TASK TO COMPLETE – From the first line to the last, write out the records exactly.

[Collected data]
BEGIN
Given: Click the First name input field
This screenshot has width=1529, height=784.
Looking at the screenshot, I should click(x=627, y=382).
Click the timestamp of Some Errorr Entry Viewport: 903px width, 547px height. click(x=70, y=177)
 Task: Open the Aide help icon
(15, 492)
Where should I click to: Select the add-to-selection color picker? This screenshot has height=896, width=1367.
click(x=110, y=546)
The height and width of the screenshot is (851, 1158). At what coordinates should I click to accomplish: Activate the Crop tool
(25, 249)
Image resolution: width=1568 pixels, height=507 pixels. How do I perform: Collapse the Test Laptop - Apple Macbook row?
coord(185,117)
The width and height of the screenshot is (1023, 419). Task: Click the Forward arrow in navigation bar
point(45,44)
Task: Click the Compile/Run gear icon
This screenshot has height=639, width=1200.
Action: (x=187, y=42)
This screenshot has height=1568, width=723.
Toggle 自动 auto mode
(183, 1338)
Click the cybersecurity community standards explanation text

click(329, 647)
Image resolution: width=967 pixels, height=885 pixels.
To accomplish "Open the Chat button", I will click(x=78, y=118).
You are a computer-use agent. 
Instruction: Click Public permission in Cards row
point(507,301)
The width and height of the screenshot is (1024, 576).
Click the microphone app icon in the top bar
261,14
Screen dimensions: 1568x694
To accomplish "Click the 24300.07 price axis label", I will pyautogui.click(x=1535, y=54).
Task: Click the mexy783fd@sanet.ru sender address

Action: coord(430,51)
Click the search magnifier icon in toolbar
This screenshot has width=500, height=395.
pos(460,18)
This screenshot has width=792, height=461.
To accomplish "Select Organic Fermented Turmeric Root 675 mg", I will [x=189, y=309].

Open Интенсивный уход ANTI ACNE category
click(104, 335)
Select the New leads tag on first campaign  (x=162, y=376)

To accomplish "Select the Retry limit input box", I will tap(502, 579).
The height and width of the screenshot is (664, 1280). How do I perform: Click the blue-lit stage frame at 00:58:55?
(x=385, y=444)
END
SOLVED PROBLEM –
Given: Click the First name input field
This screenshot has width=1529, height=784.
Looking at the screenshot, I should click(x=627, y=382).
Click the timestamp of Some Errorr Entry Viewport: 903px width, 547px height. click(x=70, y=177)
 Task: Open the Aide help icon
(15, 492)
Where should I click to: Select the add-to-selection color picker? This screenshot has height=896, width=1367.
click(x=110, y=546)
The height and width of the screenshot is (851, 1158). At what coordinates should I click to accomplish: Activate the Crop tool
(25, 249)
Image resolution: width=1568 pixels, height=507 pixels. How do I perform: Collapse the Test Laptop - Apple Macbook row?
coord(185,117)
The width and height of the screenshot is (1023, 419). Task: Click the Forward arrow in navigation bar
point(45,44)
Task: Click the Compile/Run gear icon
This screenshot has height=639, width=1200.
Action: (x=187, y=42)
This screenshot has height=1568, width=723.
Toggle 自动 auto mode
(183, 1338)
Click the cybersecurity community standards explanation text

click(329, 647)
Image resolution: width=967 pixels, height=885 pixels.
To accomplish "Open the Chat button", I will click(x=78, y=118).
You are a computer-use agent. 
Instruction: Click Public permission in Cards row
point(507,301)
The width and height of the screenshot is (1024, 576).
Click the microphone app icon in the top bar
261,14
Screen dimensions: 1568x694
To accomplish "Click the 24300.07 price axis label", I will pyautogui.click(x=1535, y=54).
Task: Click the mexy783fd@sanet.ru sender address

Action: coord(430,51)
Click the search magnifier icon in toolbar
This screenshot has width=500, height=395.
pos(460,18)
This screenshot has width=792, height=461.
To accomplish "Select Organic Fermented Turmeric Root 675 mg", I will [x=189, y=309].

Open Интенсивный уход ANTI ACNE category
click(104, 335)
Select the New leads tag on first campaign  (x=162, y=376)

To accomplish "Select the Retry limit input box", I will tap(502, 579).
The height and width of the screenshot is (664, 1280). How do I perform: Click the blue-lit stage frame at 00:58:55?
(x=385, y=444)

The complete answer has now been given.